Seitenauszug:
%%
Prominente über ihr Fest: Besäufnis statt Lametta
Eine Politikerin, eine Queer-Ikone, eine Weinköniging und andere Promis: Wie wird Weihnachten gefeiert. Was hat das mit Plüschpantoffeln zu tun? Eine taz-Umfrage.
Bruce LaBruce, Regisseur, Performance-Künstler
„Ein wirklicher Fan von Weihnachten bin ich nicht, allerdings schaue ich mir gerne ungewöhnliche Weihnachtsfilme an, „Die Drei Tage des Kondors“ mit Faye Dunaway oder „Meine Braut ist übersinnlich“ mit Kim Nowak beispielsweise. Während der Feiertage verreise ich auf die Farm meiner Eltern, dort bin ich aufgewachsen.
Weihnachten ist hier nur die Entschuldigung, um endlich wieder mit meinen Eltern zusammen sein zu können. Sie sind tolle Menschen und ich sehe sie viel zu selten. Gemeinsam mit ihnen in den verschneiten Wäldern spazieren zu gehen ist wunderbar. Keine Religion, kein Singen, Beisammensein und eine der seltenen Auszeiten genießen, das ist für mich Weihnachten.“
Ursula von der Leyen, Politikerin, Bundesverteidigungsministerin
„Die Zeit zwischen Weihnachten und Neujahr bedeutet für uns Familie und endlos Zeit für Zusammensein. Traditionell kommen meine Brüder mit ihren Familien zu Besuch. Mein Vater hat 31 Enkelkinder, das jüngste ist vier, das älteste 29. Er genießt den Trubel, den sie ins Haus bringen. Die Cousins und Cousinen, die alle nicht in Hannover wohnen, schlagen überall im Haus ihre Matratzenlager auf und haben sich untereinander natürlich eine Menge zu erzählen.
Alle hoffen, dass es schneit, denn dann spannen wir die Ponys vor bis zu 3 Schlitten und jagen über die Äcker. An den Abenden hocken wir zusammen, klönen oder machen Spiele wie „Activity“ und „Tabu“. Morgens schlafen wir alle lange aus, um dann gemeinsam ausgiebig zu frühstücken.
%%
Gespeicherte Daten:
%%
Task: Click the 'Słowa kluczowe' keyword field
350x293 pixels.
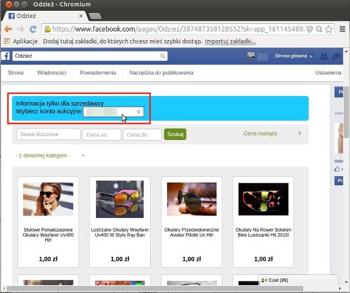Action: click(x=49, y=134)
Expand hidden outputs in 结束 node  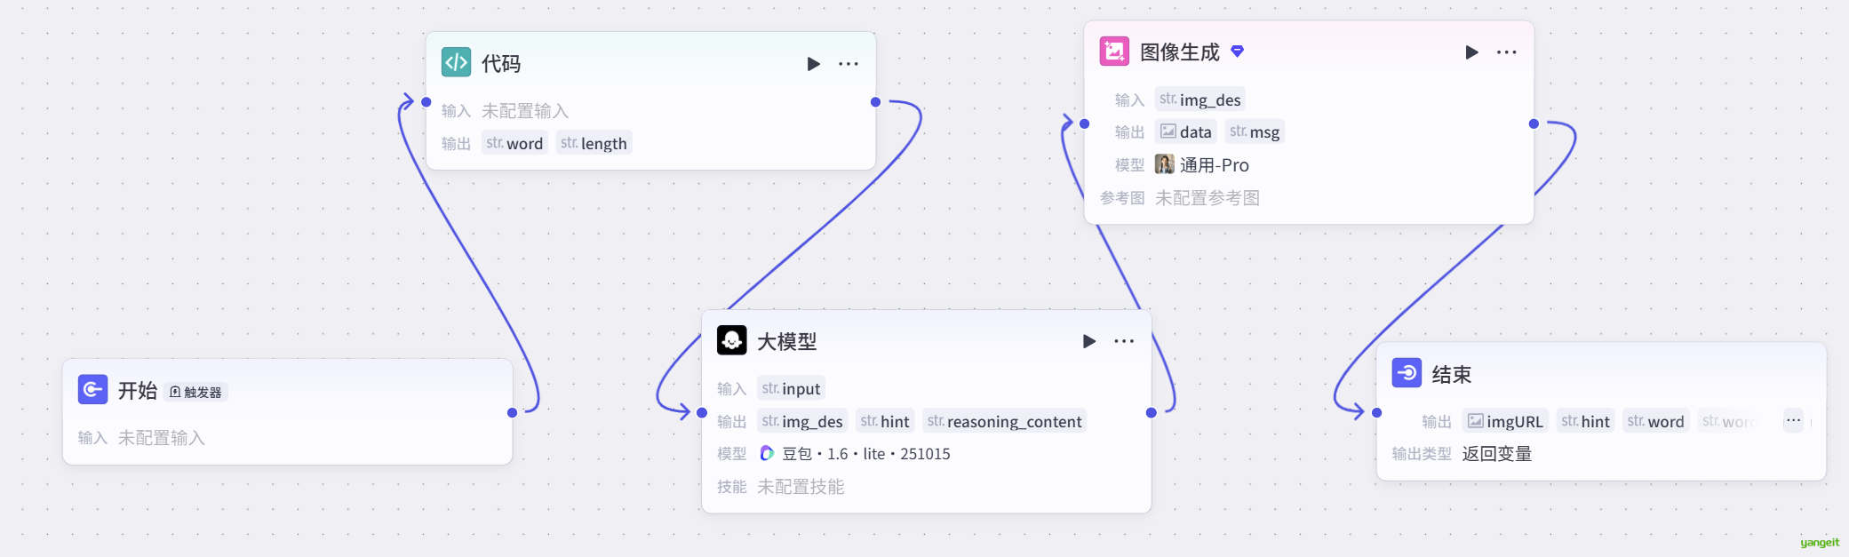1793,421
%%
Deine Aufgabe: Fasse im Seitenauszug den Absatz, der mit „Die Zeit zwischen Weihnachten und Neujahr“ beginnt, als knappe Stichpunktliste zusammen und behalte dabei die wichtigsten Fakten.

Lösung:
- Zwischen Weihnachten und Neujahr: Zeit für Familie und ausgiebiges Beisammensein
- Traditionell kommen Ursula von der Leyens Brüder mit ihren Familien zu Besuch
- Ihr Vater hat 31 Enkelkinder im Alter von 4 bis 29 Jahren und genießt den Trubel
- Die Cousins und Cousinen wohnen alle nicht in Hannover, schlagen im ganzen Haus Matratzenlager auf und haben sich viel zu erzählen